Le texte de Delvaux est plus nuancé que le film hollywoodien, avec des actrices finalement stéréotypées (montrées comme sexy vers la fin du film).

Comment inventer de nouvelles formes pédagogiques? De nouvelles formes esthétiques? De nouvelles façons de représenter?

Conférence de Martine Delvaux

Le fait de ne pas avoir appris le cinéma permet à Delvaux d’en parler librement, toujours avec un certain sentiment d’étrangeté, et à la manière d’un public lambda.

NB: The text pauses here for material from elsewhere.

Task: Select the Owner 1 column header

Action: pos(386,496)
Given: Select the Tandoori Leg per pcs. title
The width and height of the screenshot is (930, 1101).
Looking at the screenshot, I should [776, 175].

Recours à l’affect: les larmes sont symptomatiques d’un phénomène politique, et il faut le retrouver. Il faut laisser aller les larmes, mais quel projet politique en est la cause? Pourquoi est-ce qu’on pleure, seulement à certains moments?

Les larmes ne sont pas loin de la colère.

Mieux enseigner: aimer ses élèves.

Quel est le rôle de l’auteur(trice) aujourd’hui?

Le corpus cinématographique nous fabrique (culturellement, identitairement).

Écrire en pensant à la communauté (moi, puis Thelma et Louise, puis la communauté de femmes plus élargie).